No Distrito Federal, há cerca de 340 mil ações de execução fiscal em tramitação, que representam 52% dos processos de primeira instância, e somam a importância de quase R$ 12 bilhões em dívida ativa ajuizada. Se nenhuma nova ação ingressasse, levaríamos cerca de 20 anos para a solução dos conflitos. Por seu lado, constata-se que a cada R$ 3,50 de tributos recolhidos aos cofres públicos, R$ 1 deixa de ingressar, por inadimplência, o que revela que a tendência é que esse número cresça vertiginosamente.

No âmbito federal, o valor da dívida ativa corresponde à metade do PIB nacional, e a União só consegue recuperar 25,8% da dívida ativa ajuizada. Esses dados, entre outros, demonstram a crise em que se encontra o modelo tradicional de recuperação do crédito público, seja por meio do procedimento administrativo ou do processo judicial. Algo, portanto, urge ser feito.

A Lei de Execução Fiscal, embora moderna para a época, não acompanhou, como é natural, as modificações ocorridas na sociedade. Todavia, alterações pontuais e uma interpretação criativa, com um novo olhar para o processo de execução fiscal, podem torná-la mais célere e efetiva.

O volume de processos e de atos judiciais repetitivos desafia a criação de mecanismos de movimentação em massa. Não se deve supor, entretanto, que a simples transformação dos autos físicos em virtuais resolva todo o problema. Há a errônea ideia de que o processo de execução fiscal “anda sozinho”, sem a necessidade de atuação judicial proativa. Também incorreta é a concepção de que a preocupação da Fazenda Pública deva ser apenas com a citação, para a interrupção da prescrição, e que, a partir de então, todas as agruras do processo e a omissão dos seus atores possam ser imputadas exclusivamente ao Judiciário. Essa é uma confortável posição a ser confrontada.

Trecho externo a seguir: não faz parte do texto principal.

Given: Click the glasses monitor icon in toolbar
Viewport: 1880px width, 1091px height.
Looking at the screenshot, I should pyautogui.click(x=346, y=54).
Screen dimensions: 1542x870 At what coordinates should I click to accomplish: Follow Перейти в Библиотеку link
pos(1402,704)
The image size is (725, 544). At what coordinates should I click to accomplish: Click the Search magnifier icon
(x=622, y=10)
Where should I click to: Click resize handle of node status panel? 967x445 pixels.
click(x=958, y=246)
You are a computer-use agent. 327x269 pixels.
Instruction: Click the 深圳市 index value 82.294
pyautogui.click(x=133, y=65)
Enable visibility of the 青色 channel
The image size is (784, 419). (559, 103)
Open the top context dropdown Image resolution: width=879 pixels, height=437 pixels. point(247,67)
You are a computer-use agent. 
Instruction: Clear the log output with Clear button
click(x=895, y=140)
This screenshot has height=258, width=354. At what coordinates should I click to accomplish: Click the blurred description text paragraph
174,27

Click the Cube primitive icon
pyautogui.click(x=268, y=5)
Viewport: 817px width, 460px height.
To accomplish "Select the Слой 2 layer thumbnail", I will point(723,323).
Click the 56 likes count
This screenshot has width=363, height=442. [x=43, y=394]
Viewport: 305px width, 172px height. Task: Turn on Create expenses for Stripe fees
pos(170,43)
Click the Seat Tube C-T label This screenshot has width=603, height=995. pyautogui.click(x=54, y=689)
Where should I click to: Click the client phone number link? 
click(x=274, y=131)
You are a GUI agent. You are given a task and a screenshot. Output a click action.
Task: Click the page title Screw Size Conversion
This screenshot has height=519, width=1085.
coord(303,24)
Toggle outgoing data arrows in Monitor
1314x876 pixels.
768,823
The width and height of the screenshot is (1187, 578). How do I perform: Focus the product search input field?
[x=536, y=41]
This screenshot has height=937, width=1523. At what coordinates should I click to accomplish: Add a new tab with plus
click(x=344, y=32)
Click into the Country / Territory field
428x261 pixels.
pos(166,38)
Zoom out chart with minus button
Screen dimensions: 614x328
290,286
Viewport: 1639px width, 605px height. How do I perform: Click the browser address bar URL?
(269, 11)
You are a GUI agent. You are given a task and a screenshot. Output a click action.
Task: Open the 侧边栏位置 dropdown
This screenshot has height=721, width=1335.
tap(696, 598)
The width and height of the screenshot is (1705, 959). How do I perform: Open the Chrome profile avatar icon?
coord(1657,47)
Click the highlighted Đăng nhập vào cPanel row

Deve ser desmistificado o falso pensamento de que a dívida pública executada é praticamente uma recuperação frustrada de crédito: a cultura de ineficiência da execução fiscal. Para tanto, embora há muito se proclame que a conciliação é um mecanismo eficaz de solução de conflitos, pouco dela se tem utilizado na execução fiscal, sobretudo porque se tem em mente a indisponibilidade do crédito público. É preciso haver uma legislação que discipline a transação tributária, levando-se em conta a capacidade econômica do contribuinte/executado e que, ao mesmo tempo, não estimule a inadimplência e/ou a sonegação.

No Distrito Federal, realizamos audiências de conciliação fiscal individuais e coletivas, em que o Judiciário atua como facilitador e mediador da integração e do diálogo com o Poder Executivo, eliminando entraves burocráticos para a solução célere dos conflitos fiscais. Busca-se descongestionar a Vara de Execução Fiscal do seu acúmulo de processos e propiciar a recuperação eficiente do crédito público.

Em razão da aproximação do Estado com o executado, oportunizando-se a sua regularização fiscal, temos constatado o elevado índice de parcelamento e pagamento do débito, na forma da legislação vigente. A conciliação fiscal integrada realiza cidadania tributária, que previne o inadimplemento e novas demandas.

As mudanças necessárias à superação da crise passam por uma mudança essencial: a de mentalidade. Clamamos pela construção de uma nova cultura — a da eficiência da execução fiscal, profundamente comprometida com a realização de justiça fiscal.

O Judiciário tem nas mãos o termômetro dos anseios sociais, razão pela qual deve se adiantar e buscar a colaboração dos outros Poderes, saindo da cômoda neutralidade que, muitas vezes, o envolve, para exercer, cada vez mais, o papel ativo de pacificador social.